Class SequenceEntityReferenceImpl

All Implemented Interfaces:
Serializable, Cloneable, BioPAXElement, EntityReference, Level3Element, Named, Observable, SequenceEntityReference, UtilityClass, XReferrable
Direct Known Subclasses:
NucleicAcidReferenceImpl, ProteinReferenceImpl

public abstract class SequenceEntityReferenceImpl extends EntityReferenceImpl implements SequenceEntityReference
See Also:
  • Constructor Details

    • SequenceEntityReferenceImpl

      public SequenceEntityReferenceImpl()
  • Method Details

    • getOrganism

      public BioSource getOrganism()
      Description copied from interface: SequenceEntityReference
      An organism, e.g. 'Homo sapiens'. This is the organism that the entity is found in.

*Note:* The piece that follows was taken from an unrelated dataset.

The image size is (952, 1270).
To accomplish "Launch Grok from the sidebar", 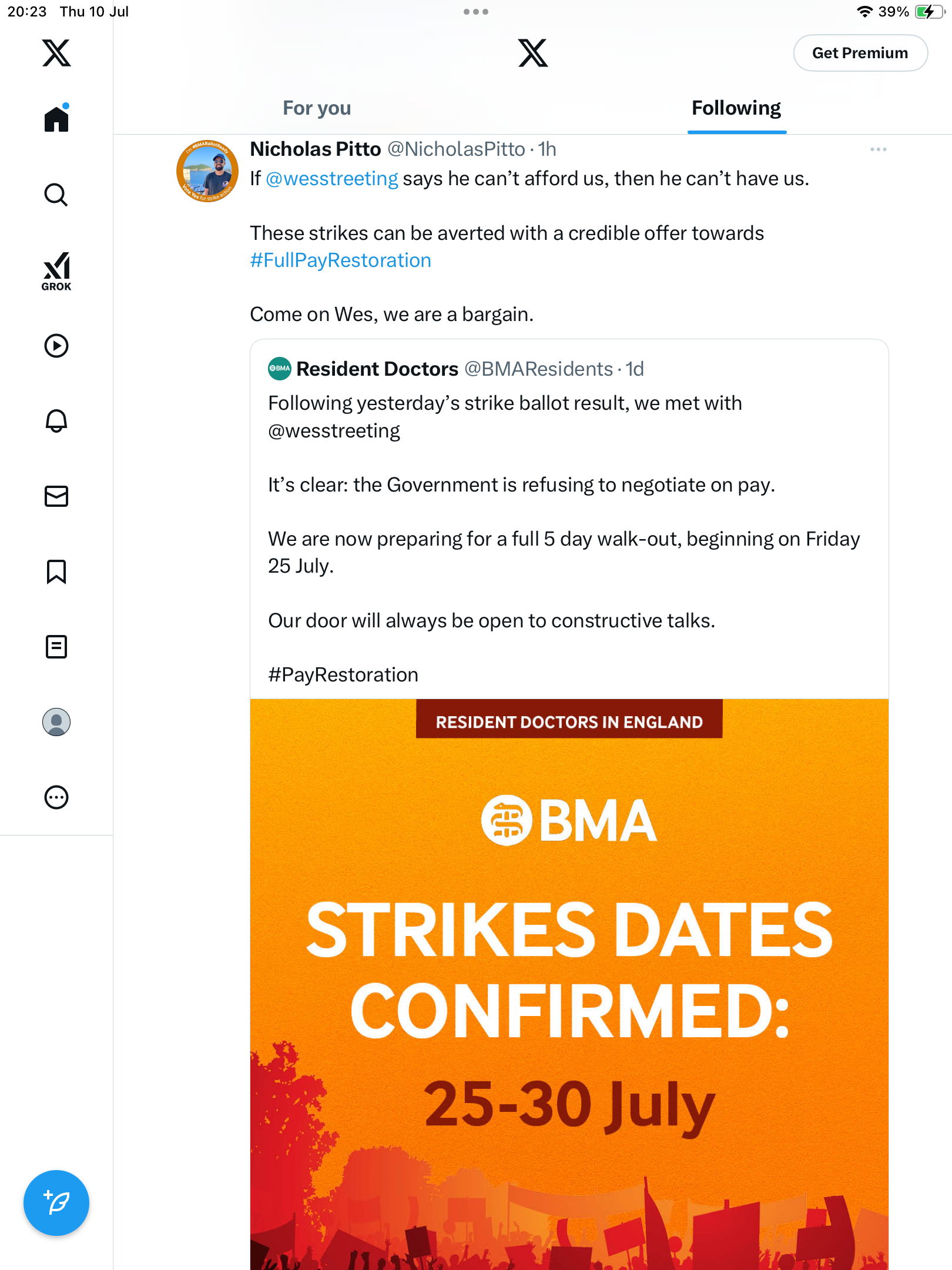I will tap(56, 271).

Pathways may not have an organism associated with them, for instance, reference pathways from KEGG. Sequence-based entities (DNA, protein, RNA) may contain an xref to a sequence database that contains organism information, in which case the information should be consistent with the value for ORGANISM.
      Specified by:
      getOrganism in interface SequenceEntityReference
      Returns:
      the organism for this gene.
    • setOrganism

      public void setOrganism(BioSource organism)
      Description copied from interface: SequenceEntityReference
      An organism, e.g. 'Homo sapiens'. This is the organism that the entity is found in. Pathways may not have an organism associated with them, for instance, reference pathways from KEGG. Sequence-based entities (DNA, protein, RNA) may contain an xref to a sequence database that contains organism information, in which case the information should be consistent with the value for ORGANISM.
      Specified by:
      setOrganism in interface SequenceEntityReference
      Parameters:
      organism - new organism for this gene
    • getSequence

      public String getSequence()
      Description copied from interface: SequenceEntityReference
      Polymer sequence in uppercase letters. For DNA, usually A,C,G,T letters representing the nucleosides of adenine, cytosine, guanine and thymine, respectively; for RNA, usually A, C, U, G; for protein, usually the letters corresponding to the 20 letter IUPAC amino acid code.
      Specified by:
      getSequence in interface SequenceEntityReference
      Returns:
      sequence - primary structure of a biopolymer.
    • setSequence

      public void setSequence(String sequence)
      Description copied from interface: SequenceEntityReference
      Polymer sequence in uppercase letters. For DNA, usually A,C,G,T letters representing the nucleosides of adenine, cytosine, guanine and thymine, respectively; for RNA, usually A, C, U, G; for protein, usually the letters corresponding to the 20 letter IUPAC amino acid code.
      Specified by:
      setSequence in interface SequenceEntityReference
      Parameters:
      sequence - Polymer sequence in uppercase letters.
    • semanticallyEquivalent

      protected boolean semanticallyEquivalent(BioPAXElement element)
      Overrides:
      semanticallyEquivalent in class BioPAXElementImpl
    • equivalenceCode

      public int equivalenceCode()
      Description copied from interface: BioPAXElement
      If two elements are equivalent, then their equivalence code should be the same.
      Specified by:
      equivalenceCode in interface BioPAXElement
      Overrides:
      equivalenceCode in class XReferrableImpl
      Returns:
      an integer that is same across all equivalent entities.